▸ **TASK REQUIREMENTS**:
**1)** In the blog post about Simon Jenkins's column, who paid for the supplement the Guardian carried on Wednesday?
**2)** The blog post about Simon Jenkins's column quotes him saying the agency "in effect" secured sympathetic coverage. Using only what the quoted passage states, explain why.
**3)** Go on with the blog post about Simon Jenkins's Guardian column from its last sentence.

▸ **SOURCE DOCUMENT**:
···
Friday, March 16, 2007

Column of the day: Simon Jenkins

Congratulations to Simon Jenkins for making a three-course meal of the hand that feeds him. His Guardian column this morning attacks that newspaper for a supplement it carried on Wednesday:
The section ominously carried no advertising, but was not headed "advertising supplement". Yet it was paid for by the government's Housing Market Renewal Partnerships - which agreed the synopsis - to boost the controversial Pathfinder housing policy. In return for a large sum of money, the agency was offered pre-sight of the copy to "correct inaccuracies". In effect, it secured sympathetic coverage. None of the writers (nor the Guardian's readers) was told of this, or that their fees were being paid, in effect, by the Blair government. Some were given to understand that they were writing for the Observer.
···
▸ **AVAILABLE DATA**:

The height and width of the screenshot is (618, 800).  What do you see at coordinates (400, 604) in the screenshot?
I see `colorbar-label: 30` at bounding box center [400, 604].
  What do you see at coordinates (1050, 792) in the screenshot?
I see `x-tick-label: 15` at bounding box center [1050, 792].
···
▸ **ANSWERS TO THE EXERCISE**:
**1)** The government's Housing Market Renewal Partnerships paid for it.

**2)** In return for a large sum of money, the agency was offered pre-sight of the copy to "correct inaccuracies." It had also agreed the synopsis. That let it shape the coverage, so in effect it secured sympathetic treatment.

**3)**
The supplement was laudatory of the nine Pathfinder housing clearance projects in the Midlands and north. This potential honeypot of £5bn of public money (half an Olympics) was launched in 2003 to "kick-start" the renewal of down-at-heel cities. This admirable ambition was vitiated by the method chosen, to assemble and demolish Victorian inner-city neighbourhoods for sale to private architect/developers. The option of using the money to give repair grants to residents, or confront the horror of clearing postwar housing estates, was not pursued. Developers demand cleared sites, as with the green belt. The Pathfinders' job was to find and clear them.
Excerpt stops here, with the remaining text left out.